Analysts have warned that the risk of an oil leak in the English Channel has increased, due to the fact that Russia relies heavily on tankers older than 23 years old to move supplies around the globe.
Vladimir Putin’s “shadow fleet” of old oil tankers is causing concern in the shipping industry.
Experts fear that the so-called “shadow fleet” is being used by Russia in order to avoid the G7’s price caps on oil exports.
Craig Kennedy of the Davis Center for Russian and Eurasian Studies at Harvard University said that there was a “real” risk of an oil spillage in European waters.
He called on policymakers to protect the Baltic Sea and English Channel against the increased risk of spills caused by poorly maintained shadow vessels whose number is steadily increasing.
According to Mr Kennedy, most of Russia’s shadow fleet do not have insurance against oil spills. This means that “they should not be allowed to operate”.
According to an analysis by S&P Global Market Intelligence, out of 4,200 oil tanks in operation that are a certain size, only 1,100 were inspected within the last three year period.
These 600 have at least 20-years-old, and 529 don’t know who their insurer is.
Byron McKinney of S&P Global’s Trade Finance and Compliance Solutions said that these figures were the best indicator for a possible oil spill.
According to S&P Global the number of tanker collisions worldwide has increased this year. It went from 15 in 2020 to 24 this year. This is already a five-year record despite only being nine months into the new year.

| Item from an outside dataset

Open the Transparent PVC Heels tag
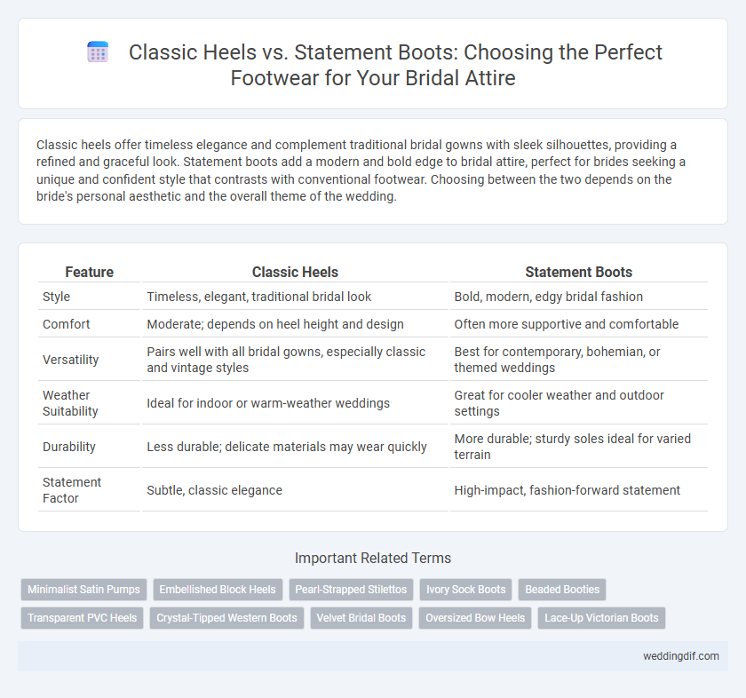 83,617

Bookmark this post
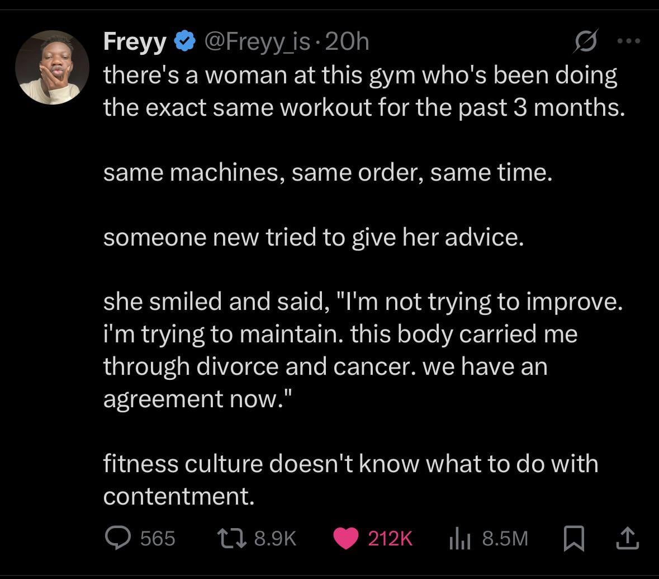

Ships carrying oil from the Russian port of Ust-Luga pass through the North Sea, and then the English Channel.
Mr McKinney stated that oil spills were more likely to happen when ships docked, but he also added that tankers carrying Russian oil rarely call on British ports.
He said that a spill could happen in the Channel if there was a problem onboard a ship while it was passing through.
The G7 announced in December that the price of Russian oil would be capped at $60 per barrel.
The oil can only be shipped on West’s P&I Club insured ships if it is below the price cap.
In order to avoid this, Russia uses ships that are not insured by the West, but there is growing concern that these tanks do not meet international standards.
According to an analysis by Lloyds List the average age for a dark-fleet tanker is 23.
A shadow tanker carrying 340,000 litres of Russian oil almost ran aground on the Danish Strait in May.
Local shipping chiefs warned that the quality of Russian port-bound tankers had dropped.
A spokesperson for the Maritime and Coastguard Agency said: “The Maritime and Coastguard Agency maintains the inspection regime of vessels entering UK port in accordance with international procedures.
We also conduct regular drills around the UK in order to ensure that staff and equipment are prepared should an oil spill happen.